Rhiannon felt herself deflating. “There has to be some misunderstanding.”
“It’s the business, though. Couples get into character in these roles, fake fucking for a week, then convince themselves they are in love. Those two have a history, and Kline’s in full competition mode with Thad. It writes itself as they say.”
She let out a long breath. “I’m going to call her and ask.”
“Did you read the last? She’s gone on a mini-break with him and his kid in the Maldives. That’s a dead zone for Wi-Fi.”
"I told Thad to just make a clean cut. Even if it isn't what it appears to be, that's shit. If they did set that up for the photo op--"Rick made a disgusted noise. "That's sick, especially if she hadn’t warned him."
"She wouldn't have married him," Rhiannon insisted.
"You don’t know that, Rhi. It’s Hollywood. People do stranger things.”
“Is Thad okay?”
“He was when I left him down here last night. He said he just wanted to be alone and think.”
“I’ll check on him in a little while.”
“Probably good.

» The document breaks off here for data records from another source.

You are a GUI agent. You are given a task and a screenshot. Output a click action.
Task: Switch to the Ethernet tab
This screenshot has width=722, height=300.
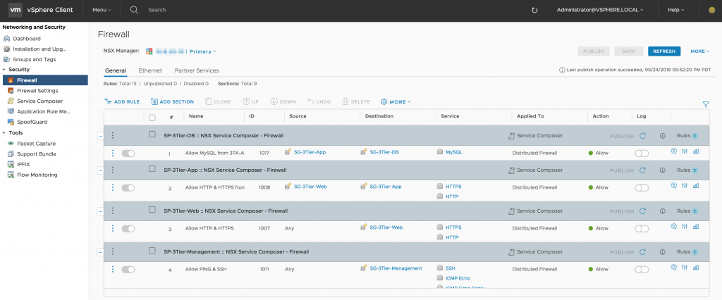click(150, 70)

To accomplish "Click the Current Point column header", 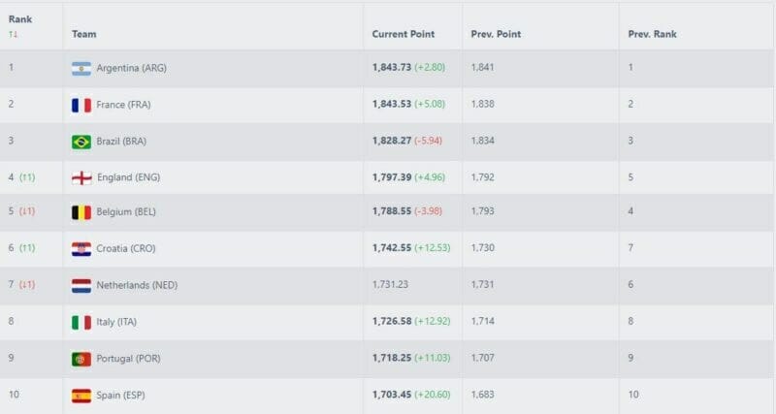I will tap(403, 34).
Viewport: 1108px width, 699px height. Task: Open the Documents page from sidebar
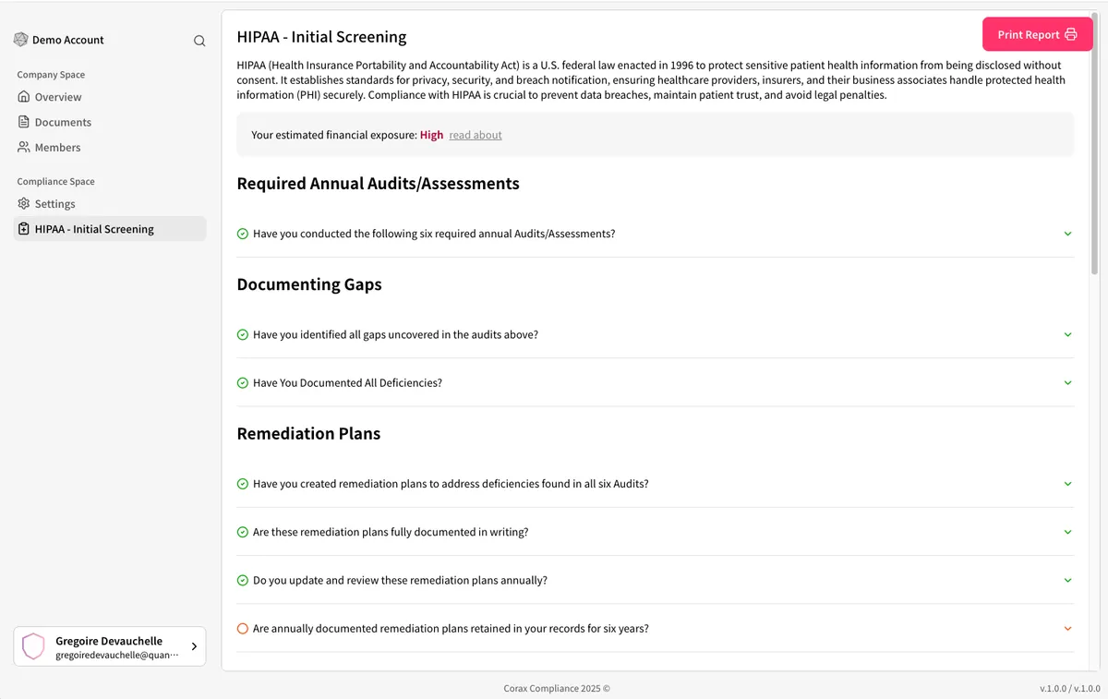click(x=63, y=122)
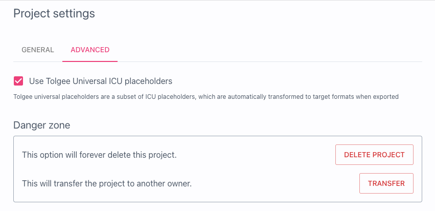Click the word 'placeholders' in the checkbox label

(148, 81)
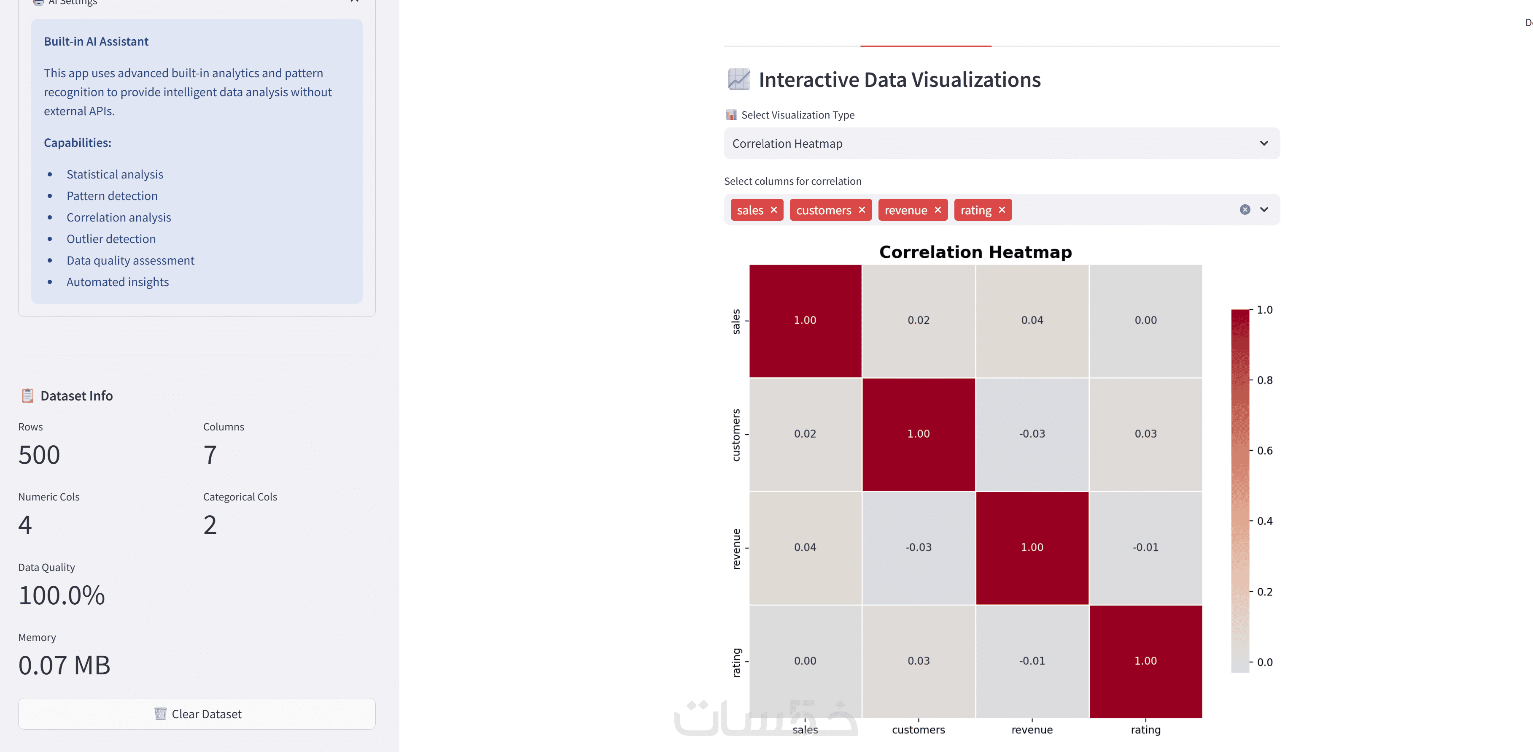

I’m sorry to spring this on you.”
“At least you got to tell Thad and he didn’t just find out.”
“At the very least. I hate the fucking PR machine. I wish we could just make good movies and let people watch them, but the only way to get attention seems to be scandal or something so big people can’t ignore the film.”
“Do you just hate the business entirely?” Their food had come, but Rhiannon was feeling sick. All she wanted to do was clear out of the booth and try to call Jill, with whom she’d been playing phone tag for days.
“Honestly? Yeah. If I had my life to do over, I’d be a farmer.”
They both laughed, “No you wouldn’t!”
“No, I wouldn’t. But maybe investment banking or something. Not this weird shit. How about you?”
Rhiannon pushed her hair behind her ears and let out a breath. There wasn’t anything she could do about Jill or Thad in the moment, so she tried to shake that off. “I don’t know. I don’t really have to work–trust fund baby–and I’ve never wanted to do anything other than write. I can’t say that writing has turned out to be what I thought it would, but it’s not terrible. I was supposed to go to college and get my MRS, and I mortified my family by getting an MA instead. I’ve been trying to make my own name, outside the family. I’d still want to do that. Maybe I’d study psychology along with the writing so I could understand people better, though.”
“Yeah. It’s people that are the problem. Not the industry,” he said with a laugh.
“People are the worst.”
“The worst.”
They sat in silence for a little while, each eating slowly and mulling over their own thoughts until Rick cleared his throat. “So, when this ends, if it ever ends, you going to let me take you out?”
She could feel herself smiling. “I think I might.”
“Good. Then my evil plan to get you close to me long enough to realize I’m not a terrible guy worked.”
“Good plan! Yeah, it didn’t hurt watching you help put up rigging. Who knew you worked out?”
“My trainer. Jesus. He’s killing me.”
They finished out the rest of their meal in amiable conversation until Rick walked Rhiannon back to her hotel room door. “Thanks for the company,” he said, and for a moment, she thought he would kiss her, but he pulled back.
“Yeah. You too.”
When he had gone, she hugged herself for a second, surprised to realize that the crush she’d started nursing on him months prior had escalated into full-on desire. She didn’t think she could concentrate on work, didn’t want to read, and didn’t want to watch another rerun of the A-Team on Prague’s TV channel, so she decided to go check on Thad.
She went up a floor and down the hall to the last room on the corner and knocked. It was several seconds before a rumpled, beautiful woman answered in heavily accented English. “Yes?”